Indeed, giving the driver ‘feedback’ is something McLaren does better than most. Case in point: the steering. Jump from a DB11 to a GT and you might at first be put off by the McLaren’s overly light hydraulically-assisted setup, but that feeling doesn’t last long. Get on a good road and the steering wheel comes alive in your hands, its weight naturally changing over every crest, compression and variation in surface. It’s a setup that lets you know exactly what’s going on under the front wheels, giving you a level of confidence that you simply don’t get from rivals.
And the good news continues: McLaren hasn’t sacrificed comfort for agility. The GT might do without the 720’s clever cross-linked hydraulic suspension, but its more conventional combination of coil springs, adaptive dampers and anti-roll bars is still shockingly effective. There’s a lovely sense of compliance over gentler lumps and bumps in its softest setting, and, while sharp ridges and potholes are felt through the base of your seat, the car never shudders or thumps. Indeed, we’d go so far as to say that it rides better than many executive cars we’ve driven.
With a view towards complimenting this relaxed demeanour, McLaren has also tweaked the 720S-sourced twin-turbocharged V8 engine to deliver its power more smoothly. However, it’s here where the GT starts to have a bit of an identity crisis. Drive it like a supercar, with one of the sportier modes selected and and the gearbox locked in manual, and the engine feels beautifully honed.
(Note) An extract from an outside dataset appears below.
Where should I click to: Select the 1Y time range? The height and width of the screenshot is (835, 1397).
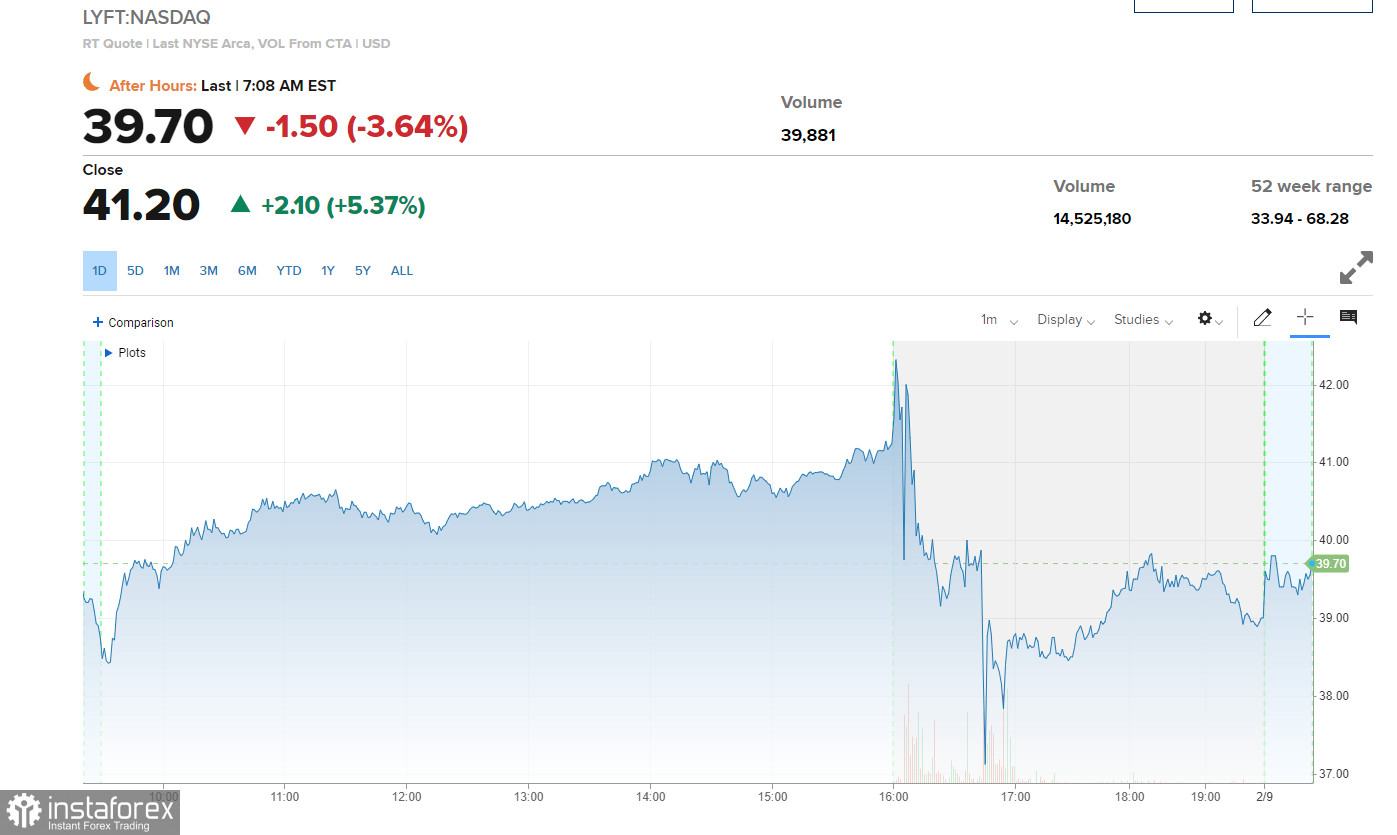tap(328, 271)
It pulls well from 3000rpm and sounds like a proper race-derived motor as it approaches its lofty 8000rpm redline. What’s more, each shift from the push/pull gearshift paddles that are mounted behind the steering wheel brings a lightning-quick and brutally efficient gear change.
So, what’s the problem? Well, when you just want to cruise, like you often do in a grand tourer, the engine is altogether less obliging. Leave the gearbox in auto mode and it exhibits a propensity to shift up to the highest gear available, dropping the V8 out of its sweet spot and making the engine feel rather unresponsive. This can make overtaking difficult; you’ll often find yourself pressing the accelerator pedal harder and harder until the gearbox finally decides to shift down, at which point you get a sudden, slightly surprising burst of acceleration.
At higher speeds, things become even more frustrating. Sitting at a 70mph motorway cruise with the revs just below 2000rpm, the engine drone is considerable, and, despite McLaren fitting lots of soundproofing to the GT, that carbon-fibre tub acts as an echo chamber that amplifies road noise. Don’t get us wrong, compared to a McLaren 570S or 720S, the GT is significantly quieter. But compared to conventional GT cars such as the Aston-Martin DB11 or Bentley Continental GT? It doesn’t get close.
To some, this won’t matter. But if you are looking for a GT to cover big miles in, it’s also worth noting that the McLaren is also sorely lacking in the driver-assistance department. There’s no lane-keeping assistance, active cruise control or blind spot monitoring; each of which are handy features that can make long, average speed camera-strewn sections of motorway much less taxing.